» **Given records**:

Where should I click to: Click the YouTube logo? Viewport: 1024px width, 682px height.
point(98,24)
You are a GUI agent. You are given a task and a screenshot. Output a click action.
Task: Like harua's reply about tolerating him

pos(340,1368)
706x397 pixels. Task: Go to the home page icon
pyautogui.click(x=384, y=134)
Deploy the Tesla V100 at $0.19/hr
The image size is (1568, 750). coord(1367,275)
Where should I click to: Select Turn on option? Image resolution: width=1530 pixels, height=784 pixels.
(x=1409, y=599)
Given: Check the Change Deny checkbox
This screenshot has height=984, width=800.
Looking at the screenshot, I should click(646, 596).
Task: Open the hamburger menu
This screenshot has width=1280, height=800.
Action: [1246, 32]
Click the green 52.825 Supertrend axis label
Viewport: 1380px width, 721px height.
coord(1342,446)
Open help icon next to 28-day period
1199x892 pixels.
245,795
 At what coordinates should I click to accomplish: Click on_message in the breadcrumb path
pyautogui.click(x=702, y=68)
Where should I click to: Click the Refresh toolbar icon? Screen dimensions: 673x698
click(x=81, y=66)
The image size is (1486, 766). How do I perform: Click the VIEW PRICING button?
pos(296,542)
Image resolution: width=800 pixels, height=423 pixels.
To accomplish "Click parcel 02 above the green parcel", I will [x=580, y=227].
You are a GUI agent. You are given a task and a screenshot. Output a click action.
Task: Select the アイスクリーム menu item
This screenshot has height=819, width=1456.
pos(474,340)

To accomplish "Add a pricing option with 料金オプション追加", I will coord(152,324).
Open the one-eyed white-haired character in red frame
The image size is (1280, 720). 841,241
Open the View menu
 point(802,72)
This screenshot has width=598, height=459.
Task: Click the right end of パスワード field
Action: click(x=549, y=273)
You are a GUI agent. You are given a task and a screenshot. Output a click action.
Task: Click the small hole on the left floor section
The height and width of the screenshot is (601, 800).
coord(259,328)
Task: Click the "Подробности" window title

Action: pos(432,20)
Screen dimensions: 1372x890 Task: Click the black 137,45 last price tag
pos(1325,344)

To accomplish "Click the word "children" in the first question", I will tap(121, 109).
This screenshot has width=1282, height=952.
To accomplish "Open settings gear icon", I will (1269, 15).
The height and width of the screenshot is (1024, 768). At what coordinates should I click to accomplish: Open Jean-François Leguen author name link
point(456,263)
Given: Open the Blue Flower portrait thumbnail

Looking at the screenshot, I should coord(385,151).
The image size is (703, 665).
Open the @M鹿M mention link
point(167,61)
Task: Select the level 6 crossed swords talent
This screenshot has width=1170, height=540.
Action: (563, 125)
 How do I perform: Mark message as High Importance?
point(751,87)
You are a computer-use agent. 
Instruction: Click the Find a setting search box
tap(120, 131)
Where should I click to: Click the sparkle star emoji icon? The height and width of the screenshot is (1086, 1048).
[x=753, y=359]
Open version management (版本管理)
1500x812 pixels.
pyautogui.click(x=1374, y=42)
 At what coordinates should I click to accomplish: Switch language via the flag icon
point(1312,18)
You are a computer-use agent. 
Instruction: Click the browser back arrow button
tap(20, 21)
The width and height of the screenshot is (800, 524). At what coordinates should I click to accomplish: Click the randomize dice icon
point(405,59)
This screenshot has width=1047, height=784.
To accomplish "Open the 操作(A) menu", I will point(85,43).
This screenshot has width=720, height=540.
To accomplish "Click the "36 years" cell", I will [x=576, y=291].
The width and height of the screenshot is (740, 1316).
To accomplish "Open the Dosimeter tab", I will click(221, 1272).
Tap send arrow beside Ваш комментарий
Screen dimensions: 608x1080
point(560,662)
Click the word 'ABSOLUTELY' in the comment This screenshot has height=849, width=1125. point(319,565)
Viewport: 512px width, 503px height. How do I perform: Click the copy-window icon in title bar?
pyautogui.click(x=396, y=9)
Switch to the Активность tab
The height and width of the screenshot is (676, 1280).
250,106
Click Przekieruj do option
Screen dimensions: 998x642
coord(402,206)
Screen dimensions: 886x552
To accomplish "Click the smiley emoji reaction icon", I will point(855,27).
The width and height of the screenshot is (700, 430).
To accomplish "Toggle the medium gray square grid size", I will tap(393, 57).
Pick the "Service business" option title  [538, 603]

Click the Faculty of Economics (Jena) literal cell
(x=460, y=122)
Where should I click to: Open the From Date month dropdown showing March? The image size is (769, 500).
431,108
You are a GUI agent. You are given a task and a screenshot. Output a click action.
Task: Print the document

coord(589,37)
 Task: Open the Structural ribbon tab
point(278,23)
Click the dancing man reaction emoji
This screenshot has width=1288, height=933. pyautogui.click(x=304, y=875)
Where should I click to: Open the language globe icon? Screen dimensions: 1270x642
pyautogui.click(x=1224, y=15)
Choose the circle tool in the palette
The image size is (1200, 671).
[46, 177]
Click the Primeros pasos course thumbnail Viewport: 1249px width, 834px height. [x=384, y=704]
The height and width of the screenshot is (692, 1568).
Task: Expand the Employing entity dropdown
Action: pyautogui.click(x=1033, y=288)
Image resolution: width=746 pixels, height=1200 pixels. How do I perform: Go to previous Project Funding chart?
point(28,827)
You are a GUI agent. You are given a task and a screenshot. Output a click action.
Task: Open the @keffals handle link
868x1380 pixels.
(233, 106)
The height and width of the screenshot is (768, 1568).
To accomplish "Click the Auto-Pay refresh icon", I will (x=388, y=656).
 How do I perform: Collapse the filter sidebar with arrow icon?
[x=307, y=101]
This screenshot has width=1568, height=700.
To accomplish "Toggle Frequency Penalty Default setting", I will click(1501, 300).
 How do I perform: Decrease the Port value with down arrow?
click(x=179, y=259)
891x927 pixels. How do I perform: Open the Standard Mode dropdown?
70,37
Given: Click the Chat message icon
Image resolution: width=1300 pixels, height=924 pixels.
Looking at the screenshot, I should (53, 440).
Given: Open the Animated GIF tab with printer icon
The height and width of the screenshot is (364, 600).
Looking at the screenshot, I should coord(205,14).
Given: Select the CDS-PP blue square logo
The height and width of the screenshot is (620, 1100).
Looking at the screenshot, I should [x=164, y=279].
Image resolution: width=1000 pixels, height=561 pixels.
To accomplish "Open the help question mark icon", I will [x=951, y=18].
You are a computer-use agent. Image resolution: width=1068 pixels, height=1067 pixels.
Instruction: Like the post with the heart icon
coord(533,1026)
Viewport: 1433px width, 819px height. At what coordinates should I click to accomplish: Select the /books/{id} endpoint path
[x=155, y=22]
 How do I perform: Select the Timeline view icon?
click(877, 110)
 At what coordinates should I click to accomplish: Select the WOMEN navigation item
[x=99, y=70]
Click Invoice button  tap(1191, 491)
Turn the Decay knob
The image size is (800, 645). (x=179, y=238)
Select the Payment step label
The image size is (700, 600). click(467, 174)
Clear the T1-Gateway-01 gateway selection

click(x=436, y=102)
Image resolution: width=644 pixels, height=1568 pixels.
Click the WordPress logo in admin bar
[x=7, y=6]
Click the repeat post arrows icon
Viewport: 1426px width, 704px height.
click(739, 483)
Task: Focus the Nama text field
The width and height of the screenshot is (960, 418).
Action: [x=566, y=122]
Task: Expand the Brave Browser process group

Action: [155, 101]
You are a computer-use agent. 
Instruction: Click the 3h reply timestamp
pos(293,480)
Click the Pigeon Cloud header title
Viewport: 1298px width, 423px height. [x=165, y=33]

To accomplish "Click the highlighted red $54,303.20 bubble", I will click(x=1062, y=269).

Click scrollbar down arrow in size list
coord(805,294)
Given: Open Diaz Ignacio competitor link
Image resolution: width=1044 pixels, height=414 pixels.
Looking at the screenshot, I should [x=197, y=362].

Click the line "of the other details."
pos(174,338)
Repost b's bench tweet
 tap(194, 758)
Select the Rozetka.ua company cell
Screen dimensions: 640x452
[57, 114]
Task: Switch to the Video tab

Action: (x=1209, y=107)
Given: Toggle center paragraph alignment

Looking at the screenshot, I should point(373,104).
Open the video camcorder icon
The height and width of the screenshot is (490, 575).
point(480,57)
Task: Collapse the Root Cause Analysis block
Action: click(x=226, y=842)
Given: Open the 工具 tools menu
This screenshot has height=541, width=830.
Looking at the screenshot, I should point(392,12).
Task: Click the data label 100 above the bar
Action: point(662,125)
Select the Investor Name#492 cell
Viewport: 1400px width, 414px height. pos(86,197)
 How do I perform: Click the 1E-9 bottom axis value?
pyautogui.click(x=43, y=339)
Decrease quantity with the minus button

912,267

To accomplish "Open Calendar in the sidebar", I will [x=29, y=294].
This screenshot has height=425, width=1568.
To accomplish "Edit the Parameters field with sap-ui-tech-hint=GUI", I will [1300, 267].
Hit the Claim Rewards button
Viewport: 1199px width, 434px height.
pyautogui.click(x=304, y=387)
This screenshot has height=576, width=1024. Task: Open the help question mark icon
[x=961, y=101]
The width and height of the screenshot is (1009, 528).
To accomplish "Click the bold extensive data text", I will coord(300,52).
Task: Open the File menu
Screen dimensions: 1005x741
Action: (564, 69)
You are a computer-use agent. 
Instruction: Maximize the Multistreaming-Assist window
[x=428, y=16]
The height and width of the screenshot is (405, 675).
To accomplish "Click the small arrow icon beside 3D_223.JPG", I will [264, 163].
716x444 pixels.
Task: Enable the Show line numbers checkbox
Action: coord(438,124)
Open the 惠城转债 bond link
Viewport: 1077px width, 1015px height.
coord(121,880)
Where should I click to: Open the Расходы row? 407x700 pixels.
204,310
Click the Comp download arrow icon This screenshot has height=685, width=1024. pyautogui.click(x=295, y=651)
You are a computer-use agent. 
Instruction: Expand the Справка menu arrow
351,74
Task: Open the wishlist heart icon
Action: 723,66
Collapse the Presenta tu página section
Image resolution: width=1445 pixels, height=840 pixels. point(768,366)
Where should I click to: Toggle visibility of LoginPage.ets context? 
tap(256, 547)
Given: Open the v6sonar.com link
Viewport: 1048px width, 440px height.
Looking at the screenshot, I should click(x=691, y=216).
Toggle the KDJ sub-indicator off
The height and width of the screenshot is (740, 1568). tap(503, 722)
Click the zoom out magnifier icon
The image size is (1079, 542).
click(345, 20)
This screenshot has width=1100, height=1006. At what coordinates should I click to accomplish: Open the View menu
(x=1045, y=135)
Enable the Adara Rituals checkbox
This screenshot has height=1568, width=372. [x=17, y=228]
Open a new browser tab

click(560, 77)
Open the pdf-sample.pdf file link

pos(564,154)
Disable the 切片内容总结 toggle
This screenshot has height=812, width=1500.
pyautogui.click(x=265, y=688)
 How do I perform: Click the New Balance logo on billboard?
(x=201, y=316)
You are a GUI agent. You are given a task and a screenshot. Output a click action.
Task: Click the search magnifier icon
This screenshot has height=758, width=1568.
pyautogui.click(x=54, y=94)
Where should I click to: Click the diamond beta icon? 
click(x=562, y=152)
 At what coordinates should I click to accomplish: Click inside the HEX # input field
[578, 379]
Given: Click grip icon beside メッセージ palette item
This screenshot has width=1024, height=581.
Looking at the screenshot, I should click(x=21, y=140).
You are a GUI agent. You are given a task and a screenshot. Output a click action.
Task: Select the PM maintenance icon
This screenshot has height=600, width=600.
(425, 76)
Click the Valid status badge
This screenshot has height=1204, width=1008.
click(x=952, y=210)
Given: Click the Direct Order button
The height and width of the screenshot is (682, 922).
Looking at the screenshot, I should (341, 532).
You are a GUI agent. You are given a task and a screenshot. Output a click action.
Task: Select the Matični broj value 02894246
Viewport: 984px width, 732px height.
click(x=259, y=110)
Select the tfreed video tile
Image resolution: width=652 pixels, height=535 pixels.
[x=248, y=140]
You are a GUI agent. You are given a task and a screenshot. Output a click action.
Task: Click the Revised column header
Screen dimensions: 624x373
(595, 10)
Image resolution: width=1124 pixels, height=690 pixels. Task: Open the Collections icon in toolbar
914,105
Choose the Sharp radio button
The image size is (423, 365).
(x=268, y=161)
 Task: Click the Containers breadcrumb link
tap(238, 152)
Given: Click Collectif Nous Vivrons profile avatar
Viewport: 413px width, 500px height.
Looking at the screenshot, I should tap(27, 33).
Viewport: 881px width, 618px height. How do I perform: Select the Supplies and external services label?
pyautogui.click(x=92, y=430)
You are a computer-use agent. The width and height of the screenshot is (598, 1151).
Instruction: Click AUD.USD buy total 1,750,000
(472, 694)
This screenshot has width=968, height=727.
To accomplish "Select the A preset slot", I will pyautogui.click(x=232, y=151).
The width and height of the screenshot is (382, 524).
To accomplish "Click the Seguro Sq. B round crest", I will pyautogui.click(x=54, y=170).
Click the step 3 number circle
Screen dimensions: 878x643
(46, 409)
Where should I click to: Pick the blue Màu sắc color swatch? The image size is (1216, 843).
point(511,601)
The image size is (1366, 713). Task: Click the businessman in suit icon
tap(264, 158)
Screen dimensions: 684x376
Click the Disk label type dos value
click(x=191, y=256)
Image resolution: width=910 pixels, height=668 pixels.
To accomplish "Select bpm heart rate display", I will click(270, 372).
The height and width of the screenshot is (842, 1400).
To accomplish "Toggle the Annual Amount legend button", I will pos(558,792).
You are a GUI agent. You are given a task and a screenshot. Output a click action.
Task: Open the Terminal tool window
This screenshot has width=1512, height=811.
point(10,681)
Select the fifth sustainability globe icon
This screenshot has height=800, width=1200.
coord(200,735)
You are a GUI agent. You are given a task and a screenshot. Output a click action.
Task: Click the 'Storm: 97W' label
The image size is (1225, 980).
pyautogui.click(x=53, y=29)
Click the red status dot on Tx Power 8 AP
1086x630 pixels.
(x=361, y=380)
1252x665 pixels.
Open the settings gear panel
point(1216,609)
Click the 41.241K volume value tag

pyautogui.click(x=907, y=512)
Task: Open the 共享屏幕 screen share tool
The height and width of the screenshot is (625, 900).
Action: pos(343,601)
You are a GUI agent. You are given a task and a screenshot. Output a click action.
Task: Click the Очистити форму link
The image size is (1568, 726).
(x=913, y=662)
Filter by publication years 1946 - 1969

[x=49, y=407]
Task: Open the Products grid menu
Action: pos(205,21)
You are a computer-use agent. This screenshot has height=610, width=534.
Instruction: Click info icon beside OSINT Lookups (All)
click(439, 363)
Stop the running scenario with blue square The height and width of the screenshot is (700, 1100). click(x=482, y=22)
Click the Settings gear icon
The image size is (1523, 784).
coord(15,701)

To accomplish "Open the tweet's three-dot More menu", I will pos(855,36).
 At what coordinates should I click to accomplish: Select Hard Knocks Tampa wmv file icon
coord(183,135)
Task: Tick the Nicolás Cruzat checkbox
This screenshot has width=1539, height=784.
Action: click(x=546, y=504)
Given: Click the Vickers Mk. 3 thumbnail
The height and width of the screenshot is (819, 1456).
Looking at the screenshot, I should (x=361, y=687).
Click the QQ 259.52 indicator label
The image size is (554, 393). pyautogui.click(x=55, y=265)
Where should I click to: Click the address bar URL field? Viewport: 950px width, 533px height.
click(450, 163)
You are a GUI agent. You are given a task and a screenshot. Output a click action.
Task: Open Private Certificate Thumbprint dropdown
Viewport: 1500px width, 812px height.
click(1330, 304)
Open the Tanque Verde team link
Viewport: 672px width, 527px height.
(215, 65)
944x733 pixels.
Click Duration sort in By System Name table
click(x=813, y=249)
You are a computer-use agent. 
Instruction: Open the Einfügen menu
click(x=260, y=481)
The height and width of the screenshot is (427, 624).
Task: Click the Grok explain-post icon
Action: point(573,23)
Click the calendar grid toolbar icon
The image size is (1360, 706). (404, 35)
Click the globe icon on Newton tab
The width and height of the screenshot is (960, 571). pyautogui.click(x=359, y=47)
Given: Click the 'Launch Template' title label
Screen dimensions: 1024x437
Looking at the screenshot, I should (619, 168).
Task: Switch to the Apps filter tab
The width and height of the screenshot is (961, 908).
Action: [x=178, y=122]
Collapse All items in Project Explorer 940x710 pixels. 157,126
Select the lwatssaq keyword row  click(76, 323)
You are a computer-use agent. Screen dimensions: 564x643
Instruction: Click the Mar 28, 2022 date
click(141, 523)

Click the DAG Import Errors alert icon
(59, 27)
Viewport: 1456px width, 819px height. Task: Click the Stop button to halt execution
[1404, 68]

» **What the exercise asks**: Pull out every line of the records above that contains the word "Choose".

» **Output of the exercise**:
Choose the circle tool in the palette
Choose the Sharp radio button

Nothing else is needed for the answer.